Pasta Salad with Haloumi and Lemon

I marinated the grated courgette for around an hour and a half in the dressing and replaced half of the olive oil with some camellia oil. This camellia oil is produced locally to me in the beautiful Boyne Valley and is apparently very high in omega 3,6 & 9 and has a delicious if slightly unusual nutty taste. I also replaced the pasta with a gluten-free alterative.

My sweet contribution is one of my favourite gluten-free recipes, these brownies are so scrumptious and just so easy to make. My kids go mad for these and of-course love licking the bowl after mixing. I didn't make the sauce as we were going to have a selection of goodies.
Nigella's Peerless Flourless Chocolate Brownies

Click on the titles for the links!
Enjoy-let me know if you try these! xxxx

Wednesday, 9 July 2014

Inspiring Teachers

The school year is finally at an end, an auspicious year for our family as both children attended school. E moving out of the infants classes and O just at the beginning. Both children had a fantastic year and reading their school reports I was the most puffed-up proud Mama in the world! I have a feeling that O managed to totally charm his vivacious young teacher and I really appreciated how E's teacher discerned and fostered her love of reading, writing and maths. Did you have a teacher that inspired and championed you? What books from your school days do you still love or which are still totally hated because of exams and essays?

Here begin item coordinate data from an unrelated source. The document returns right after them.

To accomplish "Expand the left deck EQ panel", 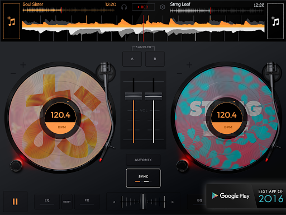I will [47, 202].
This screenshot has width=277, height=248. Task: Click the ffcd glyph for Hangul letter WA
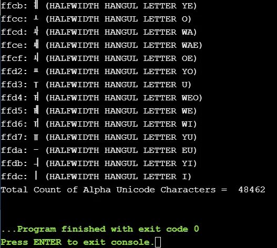(x=36, y=32)
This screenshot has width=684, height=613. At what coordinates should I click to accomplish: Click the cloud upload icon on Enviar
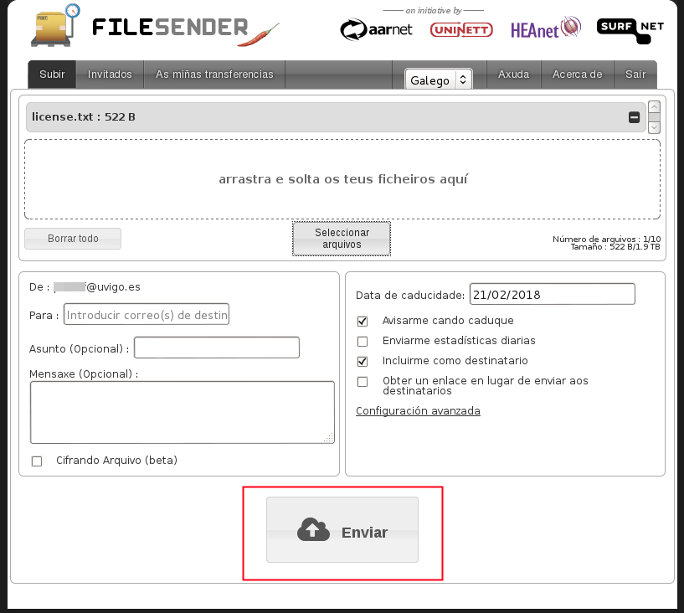coord(312,530)
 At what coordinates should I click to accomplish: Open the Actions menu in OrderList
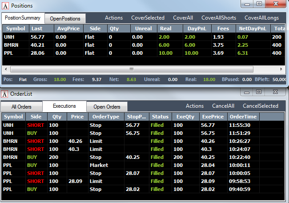195,106
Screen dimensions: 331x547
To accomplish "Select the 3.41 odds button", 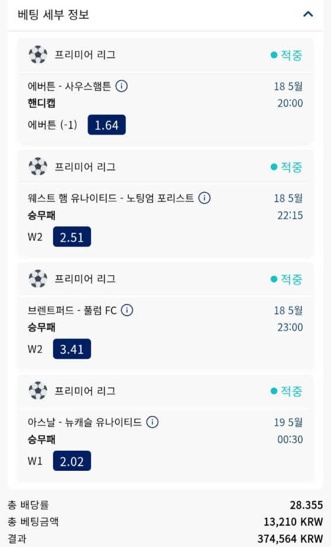I will point(72,349).
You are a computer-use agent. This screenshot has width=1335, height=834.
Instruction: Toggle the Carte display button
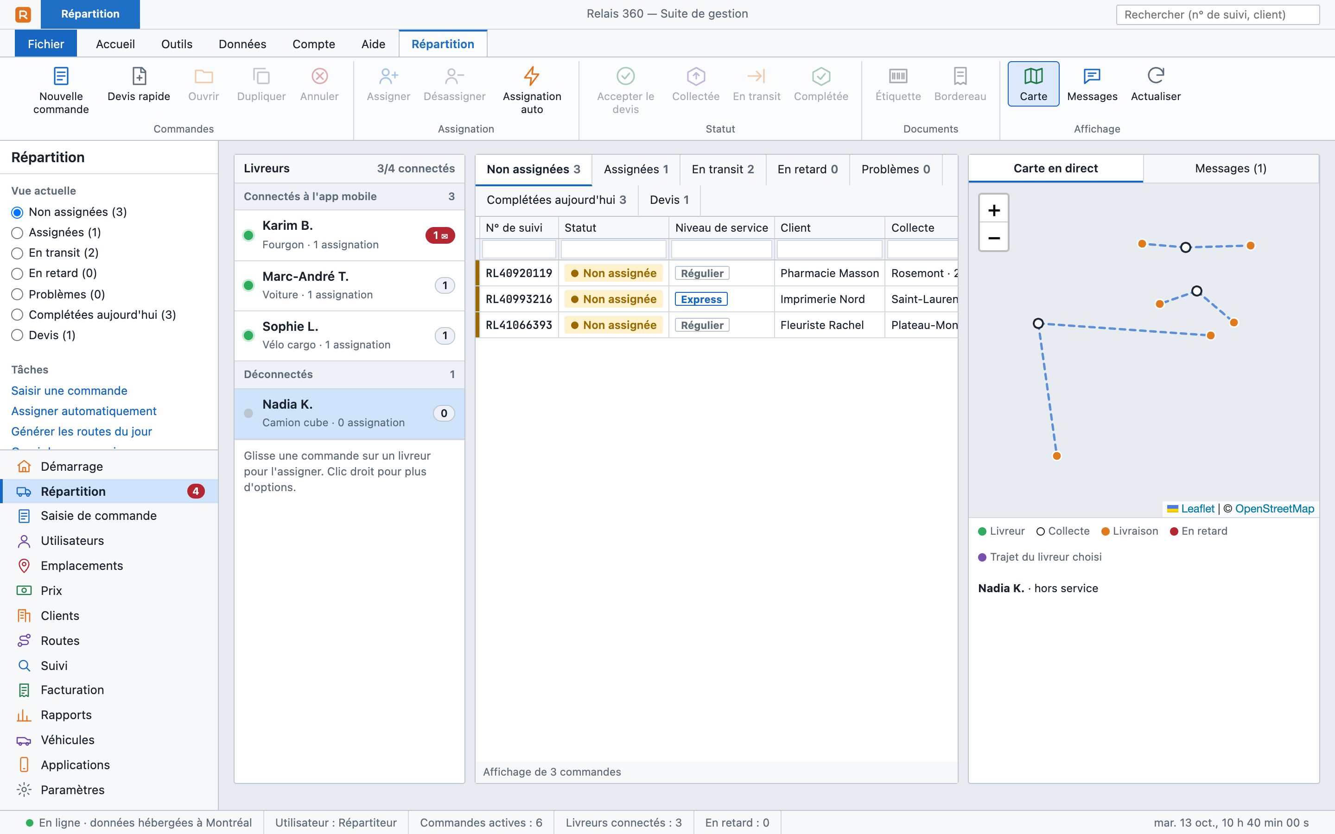(1033, 84)
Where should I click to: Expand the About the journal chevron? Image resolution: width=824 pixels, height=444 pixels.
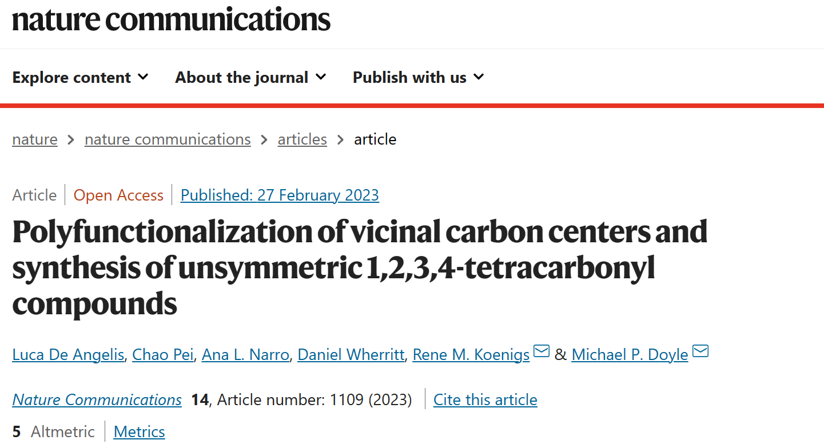[x=321, y=77]
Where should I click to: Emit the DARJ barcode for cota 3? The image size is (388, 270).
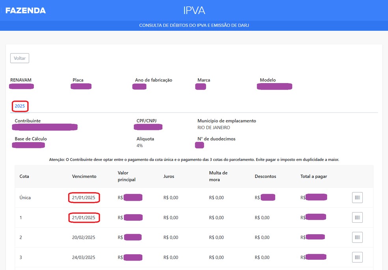point(357,257)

I detested school, the old-fashioned teachers, the naked aggressive bullying, the choking atmosphere of catholic containment. Additionally, Northern Ireland in the late 1980's was a bitter and uneasy place. There was one sustaining class though, Eng Lit/Lang, taught by the lovely Mr H. This class, the first cohort of GCSE student,s gave me an escape from the day-to day mundanity and the anticipation of a permanent absence. The power of words and a university education could take me away from the chilling graffiti chalked up on the 'gasworks wall', a release from the constant self-censorship both in words and of actions and of movement.

The images above are just three of the rich and vivid books that we poured over that summer. That cover of Cider With Rosie, while not my favourite was the text that we used and just a glimpse brings me back to that stuffy classroom, the shuffle of paper, the laconic buzz of a distant fly and the smell of Tippex, Impluse and cut grass. As Laurie explores Rosie in the hay, there was a corresponding fission of anticipation in that classroom. Occasionally Mr H would divert off into a monologue about his hobby of flying micro-light aircraft. I would surreptitiously stare out of the mobile classroom window at the handsome curly haired boy while my friend N had thinly disguised thoughts for Mr H's moustache.

A little later, armed with A levels I escaped to the beautiful but sometimes haunting city of Bath to study, Handsome Curly Haired boy married the girl next door at 21, Mr H stayed on teaching at the same school chalking up thirty years at the same school. I wonder how many students he inspired to continue and enjoy reading and writing not as a chore or even a sometime habit but as an essential fundamental part of  everyday life. I wonder if he still spends the weekends flying his little 'plane. I wonder did any of us thank him...

Inspired by Sue's wonderful post about Cider with Rosie and the centenary of Laurie Lee's birth falling so close to my own birthday I was inspired to pick this book for our June book-club choice and I cannot tell you what a wonderful experience it was to re-read. The rich descriptive language, the abundance of unforgettable characters, the Grannies, the Uncles, Miss Fluck and her pre-Raphaelite suicide, this book touches my heart like few others. Now, re-reading as a mother, the chapter 'Mother' especially emerges as one of the most loving and compassionate portraits in the English literary canon.

"She was as muddled and mischievous as a chimney-jackdaw, she made her nest of rags and jewels, was happy in the sunlight, squawked loudly at danger, pried and was insatiably curious, forgot to eat or ate all day and sang when sunsets were red."